Context: Pink Floyd's 'Dark Side of the Moon' is now fifty years old, it remains a fascinating and mostly enjoyable album. It's supposedly a concept album, but I've never really understood that bit of it. It would be one of the last times that the band would sound like a band playing together, and not just an autocratic songwriter leading his backing band through a series of increasingly myopic concepts. Despite all of the words on 'Dark Side of The Moon' being penned by Waters, the album definitely a band effort.
There should be very few reasons for any artist to revisit their own work on such a scale - whatever book, film, or recording it may be, it is a testament to who you were, where you were, and how you were at the time. There are occasions when a singer-songwriter may bring a whole new meaning to a work, many years after writing it, without changing a word. Joni Mitchell can do it, as can Paul Simon. But not Roger, with Roger the song does remain the same. This is exposed on 'Time', where a sombre, spoken word reading of the lyric by a much older voice does not equal a wise reinterpretation, this is not someone (and here comes the Joni reference again), who has looked at life from both sides, now. The somewhat condescending 29-year-old and the somewhat condescending 79-year-old still have so much in common. Little has changed.

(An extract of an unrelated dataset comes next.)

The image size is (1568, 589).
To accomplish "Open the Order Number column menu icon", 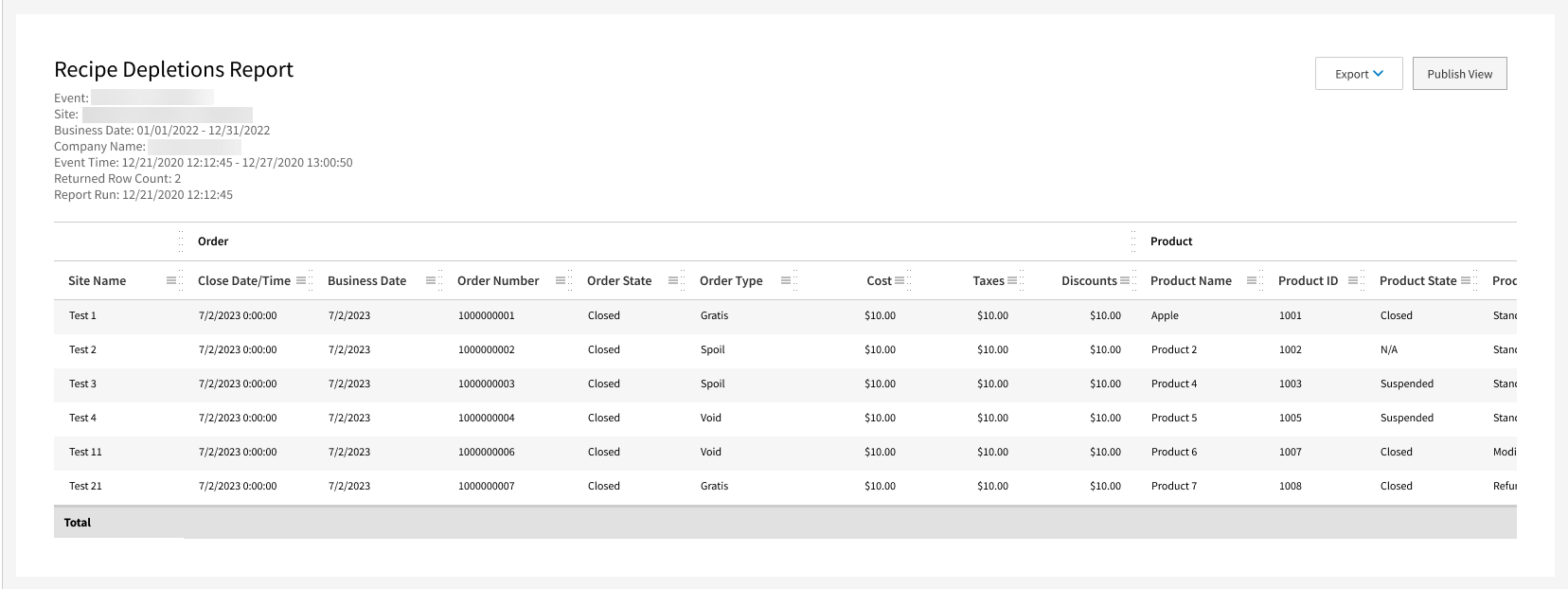I will (561, 280).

That belief Waters' has in the power of his own erudite observations is also there on 'Money' which always was a rather naive attempt at a protest song, yet without the spectacle of the original it is now exposed for all to see. By merely slowly growling the word 'Moneeey' in an ominous tone Waters does not add any nuance to the song.
The main addition to this 'Redux' are the monologues that now conceal the space of previous instrumental sections. The opener 'Speak to Me' now consists of a re-reading of 'Free Four' (from Pink Floyd's 'Obscured by Clouds'), but elsewhere, these appear to be new pieces. The pasting together of a remembered, if disjointed, dream of 'On The Run' is both nonsense and nightmarish ('You don't mean to plunge the knife under the waiter's ribs, but somehow you do'). It's surreal and full of drama. It's fun. The story of a dead friend on 'The Great Gig in The Sky' is poignant and eloquently told. However, the poem ('The Heavyweight') that conceals the gap where the sax and guitar solo used to be on 'Money' is jarring (yes, even in the context of that song) and, despite its good intentions, 'Any Colour You Like' is insubstantial, like an incompleted poem. Underwhelming.
There is part of me that wanted to be proved wrong by this album, for me to realise that the art is far greater than the shortcomings of the artist and that Waters has made something new and intriguing out of his material. Unfortunately, much like U2's exhausting 'Songs of Surrender' earlier this year, there is no new wisdom to be found in taking apart and reassembling old songs. The Redux of 'Dark Side of The Moon' often feels more like an audiobook or radio drama than an actual album. The 'Redux' is an intriguing experiment at best and, as with that aforementioned U2 album, it should soon be forgotten.